— Stored data entries —
--- START ---

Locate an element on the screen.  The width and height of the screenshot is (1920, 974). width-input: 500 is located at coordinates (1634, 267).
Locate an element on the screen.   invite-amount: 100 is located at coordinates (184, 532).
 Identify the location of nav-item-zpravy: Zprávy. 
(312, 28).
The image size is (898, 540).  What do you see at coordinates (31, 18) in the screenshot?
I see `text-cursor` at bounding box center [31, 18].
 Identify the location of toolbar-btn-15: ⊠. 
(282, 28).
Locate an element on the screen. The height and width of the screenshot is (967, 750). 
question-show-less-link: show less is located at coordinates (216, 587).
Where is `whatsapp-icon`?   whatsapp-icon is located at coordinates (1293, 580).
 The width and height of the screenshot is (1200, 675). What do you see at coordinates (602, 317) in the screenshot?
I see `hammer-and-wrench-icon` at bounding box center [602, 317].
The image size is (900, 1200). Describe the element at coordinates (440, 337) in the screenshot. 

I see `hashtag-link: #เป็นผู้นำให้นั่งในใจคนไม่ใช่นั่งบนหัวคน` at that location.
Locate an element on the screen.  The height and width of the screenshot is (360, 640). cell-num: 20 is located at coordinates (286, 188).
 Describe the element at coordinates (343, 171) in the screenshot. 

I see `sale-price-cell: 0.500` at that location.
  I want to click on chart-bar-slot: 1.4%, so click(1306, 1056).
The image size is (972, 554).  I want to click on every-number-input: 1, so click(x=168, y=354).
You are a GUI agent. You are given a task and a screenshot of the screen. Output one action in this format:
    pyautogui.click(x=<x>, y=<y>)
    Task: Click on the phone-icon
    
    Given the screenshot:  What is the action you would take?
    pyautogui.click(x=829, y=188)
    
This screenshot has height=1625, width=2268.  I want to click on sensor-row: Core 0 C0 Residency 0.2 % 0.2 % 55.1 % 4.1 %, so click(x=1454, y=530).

--- END ---

— WHAT THE TASK REQUIRES —
Copy word for word the rows above, from the line containing "Identify the location of nav-item-zpravy: Zprávy." through the last row, including both ends.

— ANSWER BOX —
 Identify the location of nav-item-zpravy: Zprávy. 
(312, 28).
The image size is (898, 540).  What do you see at coordinates (31, 18) in the screenshot?
I see `text-cursor` at bounding box center [31, 18].
 Identify the location of toolbar-btn-15: ⊠. 
(282, 28).
Locate an element on the screen. The height and width of the screenshot is (967, 750). 
question-show-less-link: show less is located at coordinates (216, 587).
Where is `whatsapp-icon`?   whatsapp-icon is located at coordinates (1293, 580).
 The width and height of the screenshot is (1200, 675). What do you see at coordinates (602, 317) in the screenshot?
I see `hammer-and-wrench-icon` at bounding box center [602, 317].
The image size is (900, 1200). Describe the element at coordinates (440, 337) in the screenshot. 

I see `hashtag-link: #เป็นผู้นำให้นั่งในใจคนไม่ใช่นั่งบนหัวคน` at that location.
Locate an element on the screen.  The height and width of the screenshot is (360, 640). cell-num: 20 is located at coordinates (286, 188).
 Describe the element at coordinates (343, 171) in the screenshot. 

I see `sale-price-cell: 0.500` at that location.
  I want to click on chart-bar-slot: 1.4%, so click(1306, 1056).
The image size is (972, 554).  I want to click on every-number-input: 1, so click(x=168, y=354).
You are a GUI agent. You are given a task and a screenshot of the screen. Output one action in this format:
    pyautogui.click(x=<x>, y=<y>)
    Task: Click on the phone-icon
    
    Given the screenshot:  What is the action you would take?
    pyautogui.click(x=829, y=188)
    
This screenshot has height=1625, width=2268.  I want to click on sensor-row: Core 0 C0 Residency 0.2 % 0.2 % 55.1 % 4.1 %, so click(x=1454, y=530).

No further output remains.